What you need to do: The span to repeat in the listing below runs from the line containing "[Point-E] (903, 1305)" to the line containing "HYGIENE-TAB - HOBART", inclusive. Repeat it exactly, and only it.

Available data:

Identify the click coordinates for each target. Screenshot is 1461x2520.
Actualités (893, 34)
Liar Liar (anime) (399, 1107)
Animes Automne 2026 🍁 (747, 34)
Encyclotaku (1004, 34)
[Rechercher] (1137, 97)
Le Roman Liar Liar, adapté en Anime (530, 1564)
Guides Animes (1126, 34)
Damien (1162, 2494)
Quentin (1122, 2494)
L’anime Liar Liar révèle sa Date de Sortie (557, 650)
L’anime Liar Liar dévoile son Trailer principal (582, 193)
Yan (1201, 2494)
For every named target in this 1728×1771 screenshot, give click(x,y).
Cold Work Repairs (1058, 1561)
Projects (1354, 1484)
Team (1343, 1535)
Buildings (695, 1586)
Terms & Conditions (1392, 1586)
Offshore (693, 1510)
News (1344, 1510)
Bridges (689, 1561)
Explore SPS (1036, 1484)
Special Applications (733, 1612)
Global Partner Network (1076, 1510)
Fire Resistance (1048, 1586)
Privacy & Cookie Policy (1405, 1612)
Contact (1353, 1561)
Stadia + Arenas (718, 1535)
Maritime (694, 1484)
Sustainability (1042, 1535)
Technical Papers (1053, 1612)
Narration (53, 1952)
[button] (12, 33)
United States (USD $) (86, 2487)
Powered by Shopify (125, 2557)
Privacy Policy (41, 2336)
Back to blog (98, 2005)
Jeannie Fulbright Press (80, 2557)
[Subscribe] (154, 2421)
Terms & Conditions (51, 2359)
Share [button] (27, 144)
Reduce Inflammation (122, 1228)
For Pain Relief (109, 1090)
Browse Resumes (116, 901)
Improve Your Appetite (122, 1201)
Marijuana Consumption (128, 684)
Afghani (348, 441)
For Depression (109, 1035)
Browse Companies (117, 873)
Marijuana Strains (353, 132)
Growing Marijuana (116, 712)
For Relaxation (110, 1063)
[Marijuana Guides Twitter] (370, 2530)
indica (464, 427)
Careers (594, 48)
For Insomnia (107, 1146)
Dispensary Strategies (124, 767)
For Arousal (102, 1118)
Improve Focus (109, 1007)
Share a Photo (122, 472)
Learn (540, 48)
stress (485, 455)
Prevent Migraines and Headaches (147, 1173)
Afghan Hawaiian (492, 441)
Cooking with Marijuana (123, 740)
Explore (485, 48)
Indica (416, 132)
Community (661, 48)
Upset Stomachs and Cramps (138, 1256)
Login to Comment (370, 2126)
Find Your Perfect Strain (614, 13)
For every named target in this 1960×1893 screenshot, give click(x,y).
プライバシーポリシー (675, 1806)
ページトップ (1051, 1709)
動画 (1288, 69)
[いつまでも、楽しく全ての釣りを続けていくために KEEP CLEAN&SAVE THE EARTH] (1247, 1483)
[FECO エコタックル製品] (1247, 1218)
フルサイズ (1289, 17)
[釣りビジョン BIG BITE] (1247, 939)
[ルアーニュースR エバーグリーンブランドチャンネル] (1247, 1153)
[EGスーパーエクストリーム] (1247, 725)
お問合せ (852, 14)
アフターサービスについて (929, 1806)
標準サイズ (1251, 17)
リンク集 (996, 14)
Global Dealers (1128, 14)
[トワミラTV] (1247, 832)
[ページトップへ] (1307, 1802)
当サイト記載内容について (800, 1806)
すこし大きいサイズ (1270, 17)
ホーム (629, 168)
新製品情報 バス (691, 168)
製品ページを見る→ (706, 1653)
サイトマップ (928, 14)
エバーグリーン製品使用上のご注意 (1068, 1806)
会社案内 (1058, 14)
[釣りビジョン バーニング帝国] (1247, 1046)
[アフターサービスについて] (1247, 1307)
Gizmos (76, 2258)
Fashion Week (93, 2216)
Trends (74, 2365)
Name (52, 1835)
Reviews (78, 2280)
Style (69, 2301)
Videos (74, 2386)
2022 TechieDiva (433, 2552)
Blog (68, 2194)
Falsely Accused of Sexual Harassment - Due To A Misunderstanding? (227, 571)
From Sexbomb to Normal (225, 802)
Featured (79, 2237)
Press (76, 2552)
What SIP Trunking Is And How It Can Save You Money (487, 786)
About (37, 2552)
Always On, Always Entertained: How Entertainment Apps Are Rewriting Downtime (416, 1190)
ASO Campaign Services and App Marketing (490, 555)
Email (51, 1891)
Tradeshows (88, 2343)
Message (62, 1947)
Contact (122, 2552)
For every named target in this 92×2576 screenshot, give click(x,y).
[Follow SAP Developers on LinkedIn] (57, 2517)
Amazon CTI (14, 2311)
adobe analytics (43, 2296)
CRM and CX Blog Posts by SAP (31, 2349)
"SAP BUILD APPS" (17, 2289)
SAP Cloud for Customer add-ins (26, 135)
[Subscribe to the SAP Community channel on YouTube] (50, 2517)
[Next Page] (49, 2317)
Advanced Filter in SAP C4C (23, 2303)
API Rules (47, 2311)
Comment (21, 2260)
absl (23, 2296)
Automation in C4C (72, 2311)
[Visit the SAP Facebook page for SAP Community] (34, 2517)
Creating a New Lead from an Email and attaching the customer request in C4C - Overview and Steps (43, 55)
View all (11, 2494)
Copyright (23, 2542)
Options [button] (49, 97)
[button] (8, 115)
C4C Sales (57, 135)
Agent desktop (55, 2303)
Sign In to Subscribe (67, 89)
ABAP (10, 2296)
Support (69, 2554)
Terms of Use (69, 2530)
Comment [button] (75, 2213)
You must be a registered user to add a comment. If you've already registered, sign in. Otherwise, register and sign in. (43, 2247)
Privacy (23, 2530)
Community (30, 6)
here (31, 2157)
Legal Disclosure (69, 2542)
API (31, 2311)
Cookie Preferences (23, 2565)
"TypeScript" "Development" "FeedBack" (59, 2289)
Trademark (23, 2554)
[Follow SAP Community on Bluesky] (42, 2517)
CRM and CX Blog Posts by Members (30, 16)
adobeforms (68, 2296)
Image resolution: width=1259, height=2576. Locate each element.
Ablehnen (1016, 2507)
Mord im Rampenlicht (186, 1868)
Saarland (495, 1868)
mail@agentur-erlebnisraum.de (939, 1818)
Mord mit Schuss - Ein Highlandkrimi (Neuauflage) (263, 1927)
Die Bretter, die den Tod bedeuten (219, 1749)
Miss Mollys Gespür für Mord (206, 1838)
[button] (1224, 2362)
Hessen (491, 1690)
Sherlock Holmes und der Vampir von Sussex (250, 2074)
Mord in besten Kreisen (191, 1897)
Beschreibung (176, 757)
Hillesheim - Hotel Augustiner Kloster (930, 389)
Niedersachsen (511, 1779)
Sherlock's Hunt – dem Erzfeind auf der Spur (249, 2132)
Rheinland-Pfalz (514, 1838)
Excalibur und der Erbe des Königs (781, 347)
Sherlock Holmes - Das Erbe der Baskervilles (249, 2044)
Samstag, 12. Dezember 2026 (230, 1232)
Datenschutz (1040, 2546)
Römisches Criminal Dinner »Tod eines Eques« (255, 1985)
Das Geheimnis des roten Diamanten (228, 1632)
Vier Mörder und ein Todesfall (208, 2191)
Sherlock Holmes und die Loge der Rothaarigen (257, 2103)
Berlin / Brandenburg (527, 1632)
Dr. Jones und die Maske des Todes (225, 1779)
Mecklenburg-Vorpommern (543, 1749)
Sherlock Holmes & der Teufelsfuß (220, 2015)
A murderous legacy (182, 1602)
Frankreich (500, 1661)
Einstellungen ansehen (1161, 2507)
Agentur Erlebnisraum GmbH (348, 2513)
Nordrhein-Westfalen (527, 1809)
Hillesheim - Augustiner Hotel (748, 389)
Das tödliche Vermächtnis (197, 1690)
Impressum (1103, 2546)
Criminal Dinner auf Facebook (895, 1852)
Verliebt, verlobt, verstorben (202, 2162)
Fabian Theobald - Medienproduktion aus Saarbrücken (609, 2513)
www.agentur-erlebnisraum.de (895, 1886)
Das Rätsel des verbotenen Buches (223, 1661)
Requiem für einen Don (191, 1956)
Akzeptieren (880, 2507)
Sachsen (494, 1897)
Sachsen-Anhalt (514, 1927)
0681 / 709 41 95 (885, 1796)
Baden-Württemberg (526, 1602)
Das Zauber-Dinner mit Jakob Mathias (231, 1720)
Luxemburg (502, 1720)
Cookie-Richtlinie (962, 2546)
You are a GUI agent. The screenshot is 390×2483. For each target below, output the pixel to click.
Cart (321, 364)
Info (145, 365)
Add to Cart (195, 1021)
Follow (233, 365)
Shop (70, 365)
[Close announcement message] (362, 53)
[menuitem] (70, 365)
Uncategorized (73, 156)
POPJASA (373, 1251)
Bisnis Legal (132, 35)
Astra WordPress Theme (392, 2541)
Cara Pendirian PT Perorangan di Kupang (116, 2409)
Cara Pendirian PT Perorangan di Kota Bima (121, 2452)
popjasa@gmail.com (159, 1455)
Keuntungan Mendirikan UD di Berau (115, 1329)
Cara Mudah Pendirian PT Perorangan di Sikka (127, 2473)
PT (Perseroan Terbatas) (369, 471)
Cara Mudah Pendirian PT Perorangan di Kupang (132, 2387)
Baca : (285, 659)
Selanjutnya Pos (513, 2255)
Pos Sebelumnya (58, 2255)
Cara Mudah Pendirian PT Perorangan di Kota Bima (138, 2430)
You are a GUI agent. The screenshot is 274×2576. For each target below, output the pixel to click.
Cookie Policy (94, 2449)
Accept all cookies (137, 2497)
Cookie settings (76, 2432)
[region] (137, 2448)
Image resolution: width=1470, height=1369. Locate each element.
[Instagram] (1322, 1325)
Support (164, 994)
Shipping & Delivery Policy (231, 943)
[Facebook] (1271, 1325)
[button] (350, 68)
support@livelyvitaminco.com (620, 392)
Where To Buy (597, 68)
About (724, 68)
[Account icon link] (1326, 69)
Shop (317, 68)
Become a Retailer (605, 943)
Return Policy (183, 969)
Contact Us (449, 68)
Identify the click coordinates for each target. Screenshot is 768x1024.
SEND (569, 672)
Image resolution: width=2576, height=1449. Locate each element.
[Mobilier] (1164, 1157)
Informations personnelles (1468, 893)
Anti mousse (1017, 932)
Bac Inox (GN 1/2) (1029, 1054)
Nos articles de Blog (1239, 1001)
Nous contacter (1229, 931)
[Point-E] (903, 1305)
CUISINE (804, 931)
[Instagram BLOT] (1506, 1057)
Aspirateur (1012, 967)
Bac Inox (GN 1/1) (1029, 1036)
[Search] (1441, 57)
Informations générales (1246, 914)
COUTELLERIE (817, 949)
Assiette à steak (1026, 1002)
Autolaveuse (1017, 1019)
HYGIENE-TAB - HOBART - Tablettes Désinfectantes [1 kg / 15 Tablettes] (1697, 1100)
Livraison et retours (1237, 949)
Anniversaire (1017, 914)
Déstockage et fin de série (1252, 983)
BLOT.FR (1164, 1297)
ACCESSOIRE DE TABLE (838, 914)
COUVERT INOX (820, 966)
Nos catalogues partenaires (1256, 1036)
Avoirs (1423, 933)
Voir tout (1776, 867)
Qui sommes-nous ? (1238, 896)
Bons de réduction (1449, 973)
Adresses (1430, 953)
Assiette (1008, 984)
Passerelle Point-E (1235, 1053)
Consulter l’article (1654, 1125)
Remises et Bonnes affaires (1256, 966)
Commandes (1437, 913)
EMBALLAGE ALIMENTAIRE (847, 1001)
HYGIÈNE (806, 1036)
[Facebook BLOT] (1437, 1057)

Response below:
[Point-E] (903, 1305)
CUISINE (804, 931)
[Instagram BLOT] (1506, 1057)
Aspirateur (1012, 967)
Bac Inox (GN 1/1) (1029, 1036)
[Search] (1441, 57)
Informations générales (1246, 914)
COUTELLERIE (817, 949)
Assiette à steak (1026, 1002)
Autolaveuse (1017, 1019)
HYGIENE-TAB - HOBART - Tablettes Désinfectantes [1 kg / 15 Tablettes] (1697, 1100)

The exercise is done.